= Sandra Joković =

Serbian politician

Sandra Joković (Сандра Јоковић; born 1990) is a politician in Serbia. She has served in the National Assembly of Serbia since 2020 as a member of the Serbian Progressive Party.

==Early life and career==
Joković was born in Kraljevo, Serbia, in what was then the Socialist Federal Republic of Yugoslavia. A graduate of the College of Vocational Studies for Teachers in Kruševac, she subsequently took specialized studies and worked as a pre-school and kindergarten teacher in Kraljevo. As of 2020, she is working toward the completion of a master's degree in the field.
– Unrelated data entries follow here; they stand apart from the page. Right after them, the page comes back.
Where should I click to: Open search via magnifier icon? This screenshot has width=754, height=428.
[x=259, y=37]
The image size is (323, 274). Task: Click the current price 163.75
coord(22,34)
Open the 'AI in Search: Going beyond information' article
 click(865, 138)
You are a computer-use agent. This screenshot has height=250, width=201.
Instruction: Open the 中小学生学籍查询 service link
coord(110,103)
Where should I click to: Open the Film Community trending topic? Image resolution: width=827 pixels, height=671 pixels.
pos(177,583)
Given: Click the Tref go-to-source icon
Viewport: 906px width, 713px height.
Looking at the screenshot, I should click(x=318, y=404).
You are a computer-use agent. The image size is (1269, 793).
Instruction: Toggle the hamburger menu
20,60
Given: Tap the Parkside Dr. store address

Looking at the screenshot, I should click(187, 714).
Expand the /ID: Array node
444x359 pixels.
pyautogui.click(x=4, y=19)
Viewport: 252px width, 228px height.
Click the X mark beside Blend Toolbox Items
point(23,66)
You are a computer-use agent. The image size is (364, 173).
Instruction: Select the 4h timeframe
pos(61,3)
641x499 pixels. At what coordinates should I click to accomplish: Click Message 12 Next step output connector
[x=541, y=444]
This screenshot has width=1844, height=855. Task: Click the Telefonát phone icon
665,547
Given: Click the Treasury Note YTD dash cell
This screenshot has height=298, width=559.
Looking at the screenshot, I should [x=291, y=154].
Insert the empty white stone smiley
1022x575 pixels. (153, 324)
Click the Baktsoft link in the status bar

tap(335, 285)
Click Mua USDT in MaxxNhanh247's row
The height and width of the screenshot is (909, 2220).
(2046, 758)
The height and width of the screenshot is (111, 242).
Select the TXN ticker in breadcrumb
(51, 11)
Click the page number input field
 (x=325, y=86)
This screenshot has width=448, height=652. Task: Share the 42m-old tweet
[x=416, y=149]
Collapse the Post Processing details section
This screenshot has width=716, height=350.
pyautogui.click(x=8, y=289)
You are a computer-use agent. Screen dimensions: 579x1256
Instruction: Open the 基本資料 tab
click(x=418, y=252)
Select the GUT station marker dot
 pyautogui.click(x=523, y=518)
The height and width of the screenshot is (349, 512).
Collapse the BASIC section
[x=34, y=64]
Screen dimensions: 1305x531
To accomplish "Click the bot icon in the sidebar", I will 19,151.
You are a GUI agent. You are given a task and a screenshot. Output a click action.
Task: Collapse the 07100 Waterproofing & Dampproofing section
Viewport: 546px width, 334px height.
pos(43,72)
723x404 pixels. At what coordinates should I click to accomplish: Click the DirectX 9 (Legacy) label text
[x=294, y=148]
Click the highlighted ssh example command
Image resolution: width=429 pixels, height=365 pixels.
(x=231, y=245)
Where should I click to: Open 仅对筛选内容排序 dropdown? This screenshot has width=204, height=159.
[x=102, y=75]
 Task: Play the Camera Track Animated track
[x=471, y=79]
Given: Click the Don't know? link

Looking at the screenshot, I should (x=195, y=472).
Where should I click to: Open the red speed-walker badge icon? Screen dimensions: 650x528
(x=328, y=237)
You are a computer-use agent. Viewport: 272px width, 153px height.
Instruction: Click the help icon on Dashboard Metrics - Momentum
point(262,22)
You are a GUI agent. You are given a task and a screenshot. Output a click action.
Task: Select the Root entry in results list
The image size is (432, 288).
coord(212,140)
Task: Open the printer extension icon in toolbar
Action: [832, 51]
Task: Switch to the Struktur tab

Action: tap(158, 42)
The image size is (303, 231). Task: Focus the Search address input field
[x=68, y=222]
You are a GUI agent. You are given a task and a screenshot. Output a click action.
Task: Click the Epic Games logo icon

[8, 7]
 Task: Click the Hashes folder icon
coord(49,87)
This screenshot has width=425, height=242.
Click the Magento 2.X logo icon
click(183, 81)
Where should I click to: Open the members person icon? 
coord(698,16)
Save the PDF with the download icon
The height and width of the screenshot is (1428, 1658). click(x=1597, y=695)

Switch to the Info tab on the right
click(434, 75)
She is a member of Serbia's Roma community. In a January 2020 interview, she said that she had not personally experienced discrimination on the basis of her background, though she had seen anti-Roma discrimination affecting others and was critical of media depictions of the community.

==Politician==
===Parliamentarian===
Joković was given the 168th position on the Progressive Party's Aleksandar Vučić — For Our Children list in the 2020 parliamentary election and was elected when the list won a landslide majority with 188 out of 250 mandates. She is now a member of the assembly committee on human and minority rights and gender equality, a deputy member of the committee on the rights of the child and the committee on labour, social issues, social inclusion, and poverty reduction, a deputy member of Serbia's delegation to the NATO Parliamentary Assembly (where Serbia has observer status), the leader of Serbia's parliamentary friendship group with Papua New Guinea, and a member of the parliamentary friendship groups with Brazil, Cuba, Cyprus, Greece, the Philippines, Portugal, Spain, the United Arab Emirates, and Venezuela.

===Municipal politics===
Joković received the thirty-fifth position on the Progressive Party's list for the Kraljevo city assembly in the 2020 Serbian local elections and was elected when the list won a majority victory with forty-six out of seventy mandates.